Please pick out every line below that contains the string "Instruction", matching its case exactly, and copy each one.
-------- Records to process --------
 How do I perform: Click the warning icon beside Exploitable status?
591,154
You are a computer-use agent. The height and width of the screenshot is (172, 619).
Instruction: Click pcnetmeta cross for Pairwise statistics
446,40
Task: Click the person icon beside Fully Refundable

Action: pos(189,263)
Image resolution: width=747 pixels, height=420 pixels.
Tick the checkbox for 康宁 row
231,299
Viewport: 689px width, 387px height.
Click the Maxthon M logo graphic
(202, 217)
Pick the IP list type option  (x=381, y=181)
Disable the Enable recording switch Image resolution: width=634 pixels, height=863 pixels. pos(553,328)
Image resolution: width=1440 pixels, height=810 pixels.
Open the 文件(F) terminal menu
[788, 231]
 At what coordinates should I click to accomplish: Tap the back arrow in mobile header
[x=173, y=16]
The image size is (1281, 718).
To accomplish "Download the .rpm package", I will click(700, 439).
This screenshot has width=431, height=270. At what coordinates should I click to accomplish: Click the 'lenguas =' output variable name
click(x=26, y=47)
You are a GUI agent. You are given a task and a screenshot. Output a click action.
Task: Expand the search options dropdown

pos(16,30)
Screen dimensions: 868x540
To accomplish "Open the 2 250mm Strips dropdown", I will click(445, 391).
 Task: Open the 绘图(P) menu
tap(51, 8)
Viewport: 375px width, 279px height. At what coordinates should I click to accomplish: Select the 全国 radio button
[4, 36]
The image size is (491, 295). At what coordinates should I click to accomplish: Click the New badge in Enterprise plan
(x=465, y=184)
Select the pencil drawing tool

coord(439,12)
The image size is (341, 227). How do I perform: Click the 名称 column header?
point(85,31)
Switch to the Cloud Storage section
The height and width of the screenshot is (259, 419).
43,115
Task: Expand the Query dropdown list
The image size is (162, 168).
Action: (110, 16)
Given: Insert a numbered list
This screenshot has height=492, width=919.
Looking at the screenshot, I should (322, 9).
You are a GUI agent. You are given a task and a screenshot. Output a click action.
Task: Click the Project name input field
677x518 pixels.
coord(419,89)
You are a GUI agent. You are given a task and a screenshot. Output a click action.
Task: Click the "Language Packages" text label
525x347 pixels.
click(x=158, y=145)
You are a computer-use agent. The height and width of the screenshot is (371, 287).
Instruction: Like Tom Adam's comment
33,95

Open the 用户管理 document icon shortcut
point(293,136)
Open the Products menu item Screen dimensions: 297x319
--------
_Task answer_:
Instruction: Click pcnetmeta cross for Pairwise statistics
Instruction: Like Tom Adam's comment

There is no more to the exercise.